The industry is so crazy now because of the last recession. Investors didn't know where to put their money after the real estate collapse and they decided to pour it all into funding startups hoping, at all costs, to catch the next Facebook.

We're starting to see that maybe even Facebook isn't really the next Facebook.

Additionally we never really solved the root of the last crisis: exploding credit/debt.

It's impossible to know how this will all really play out this time (who would have guessed that the pandemic would be immediately followed by a stock boom). However my advice would be to focus on adaptability. Don't chase a dead dream too long. If tech never comes back to the insane period we're in now, I think there will be a lot of former developers that suffer a long time before they realize this.



Most people in 2010 would’ve taken a $500B or even $300B market cap FB as a major tech company right now without any expectation of getting too much bigger than that ever. $300B, $400B, $500B are still top 25, 15, and 10 in the world today.


Cumulative inflation from 2010 to 2022 was 33%. Cumulative inflation over the preceding 12 years (1998-2022) was 34%.

Just because this year’s inflation was high, there’s nothing extraordinary about overall inflation in the post-GFC period.

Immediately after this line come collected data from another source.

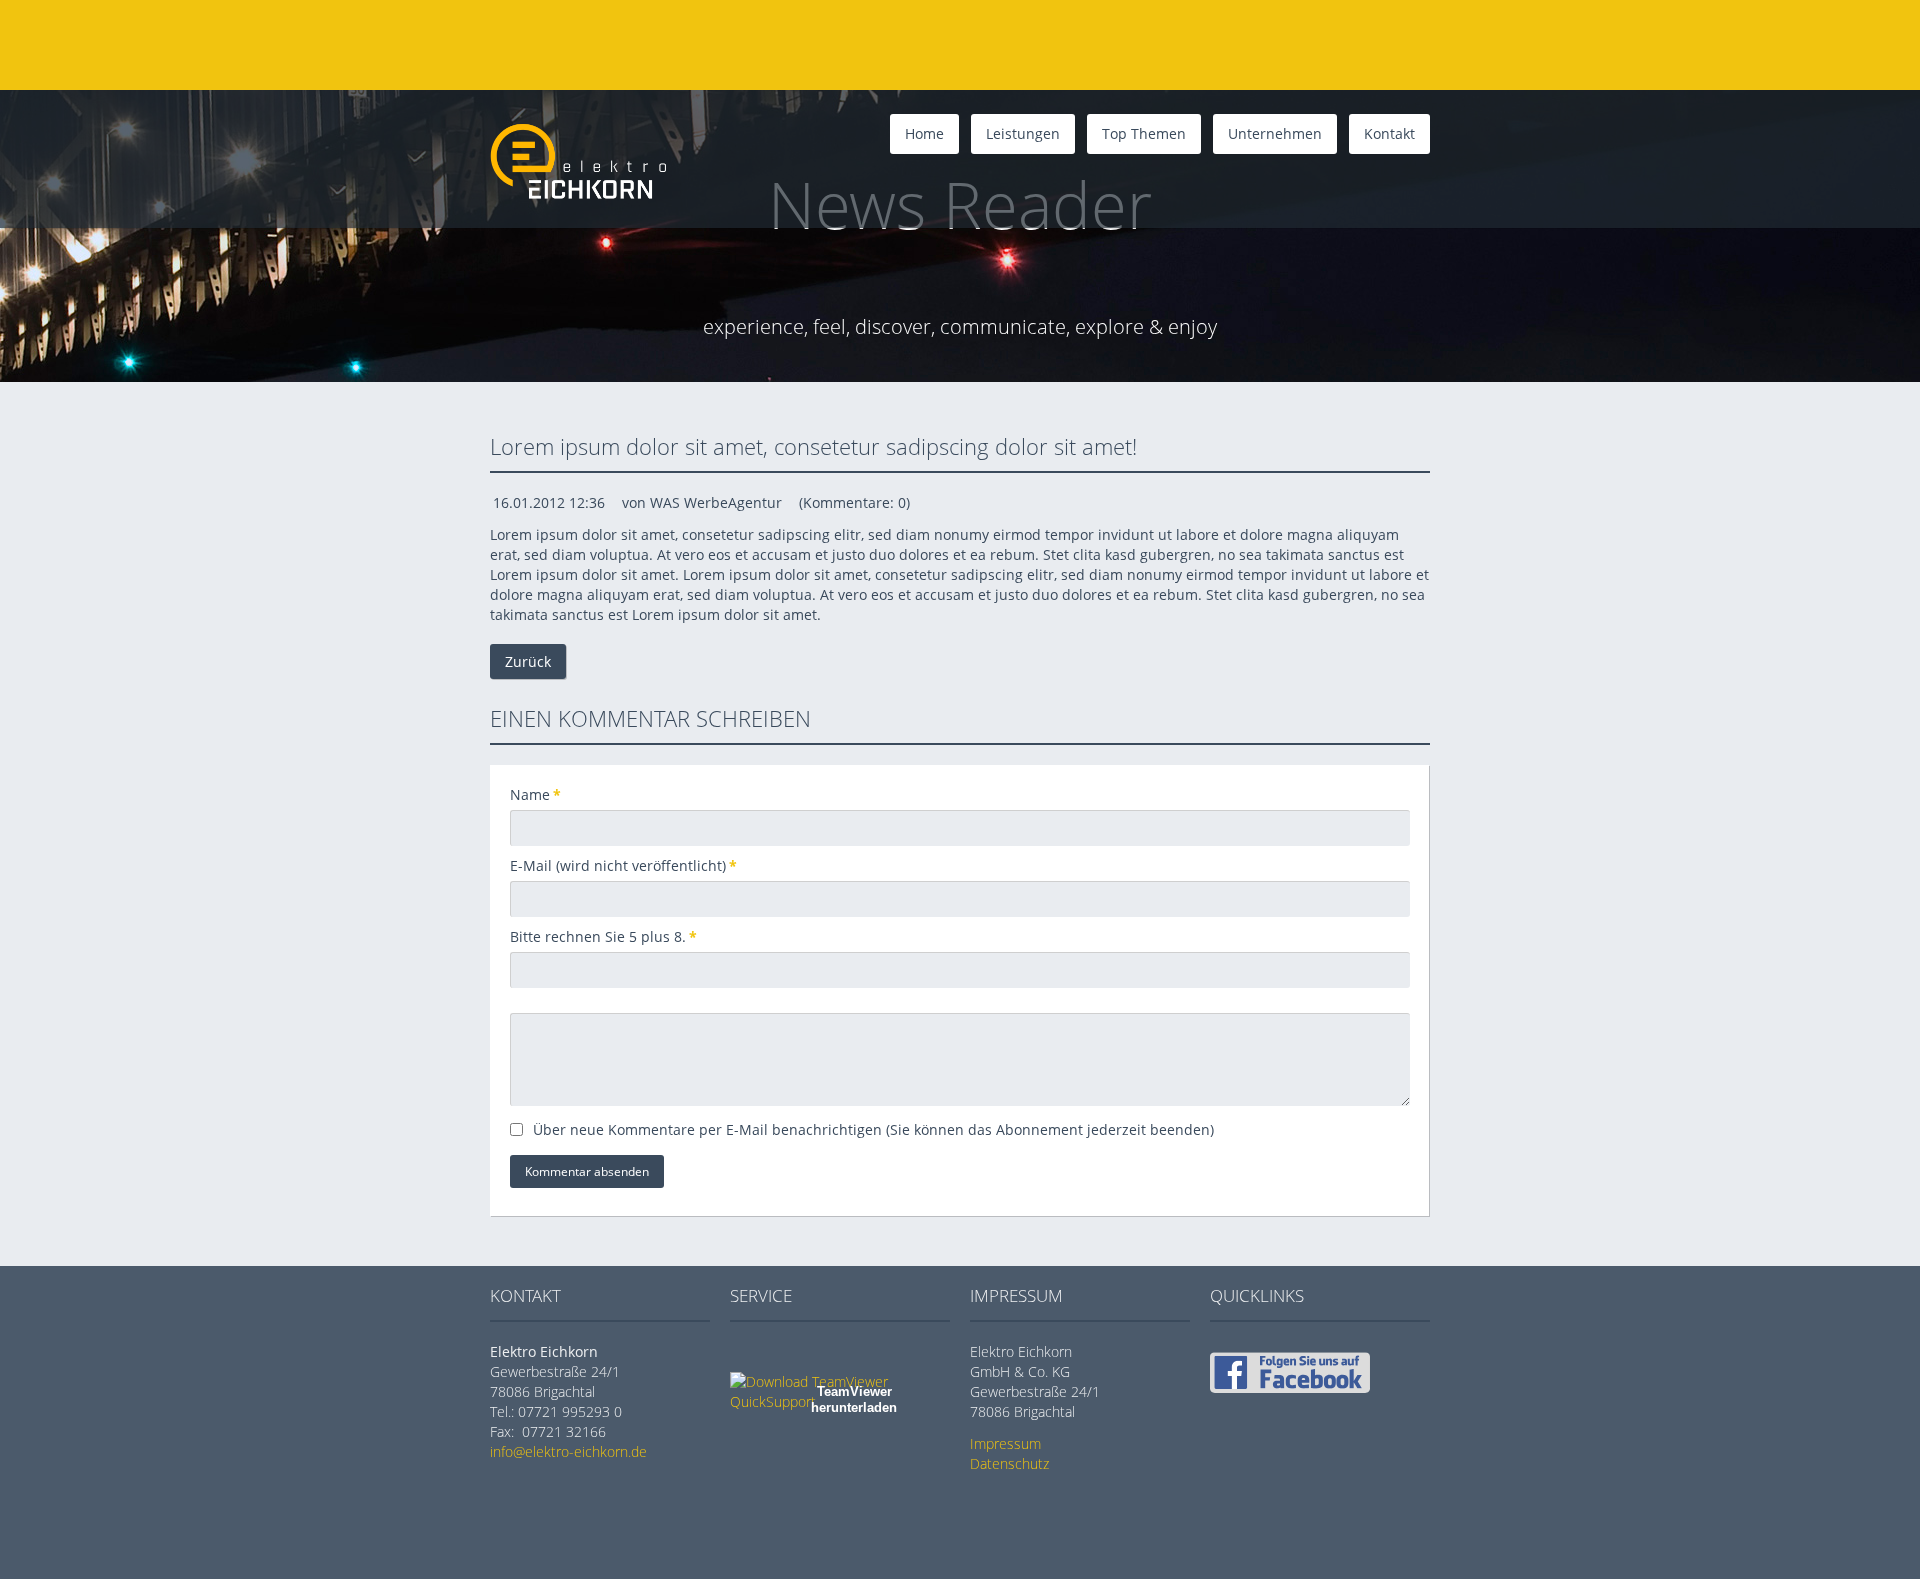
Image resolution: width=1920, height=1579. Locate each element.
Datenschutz (1009, 1463)
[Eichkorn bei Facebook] (1290, 1387)
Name (543, 794)
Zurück (528, 661)
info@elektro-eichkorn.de (568, 1451)
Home (924, 133)
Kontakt (1389, 133)
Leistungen (1023, 133)
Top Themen (1144, 133)
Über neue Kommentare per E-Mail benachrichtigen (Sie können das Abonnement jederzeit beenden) (873, 1129)
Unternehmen (1275, 133)
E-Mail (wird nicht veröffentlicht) (623, 865)
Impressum (1005, 1443)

But would’ve they predicted the that value of those 300B US dollars would be worth so much less?

Many tech companies during COVID gained legitimate value, just like many housing markets, but most the increase in their US dollar price was simply the value of the dollar being less.


> But would’ve they predicted the that value of those 300B US dollars would be worth so much less?

I hope so. It has been the consistent course of action of the federal US government for many, many decades to provide a backstop for broad market asset prices at the expense of the purchasing power of the dollar.

All parties in positions of power benefit from increase in asset prices. The politicians, the business owners, the land owners, the 401K owners, the taxpayers (via defined benefit pension tax liabilities).


I’d think so. Whether they realize it or not. Since inflation for the US isn’t a crazy situation without precedent. 2021, 2022 have been a lot more for inflation, but this century has overall been something that is not unexpected.

Looking at how big FB is vs other companies makes a metric like inflation not as important as all companies and thus all investments are affected by inflation.

So, still, any of the example market caps for FB today would’ve been gladly accepted by almost every one in 2010, regardless of the specific percentage of inflation that has happened. FB would still be a top 25 company in market cap at $300B. Top 20 if looking at US only.


>but most the increase in their US dollar price was simply the value of the dollar being less

And in general, the value of a currency is less because there are more money being invented out from thin air. By central banks printing money, through the fractional reserve system, crypto and stable coins...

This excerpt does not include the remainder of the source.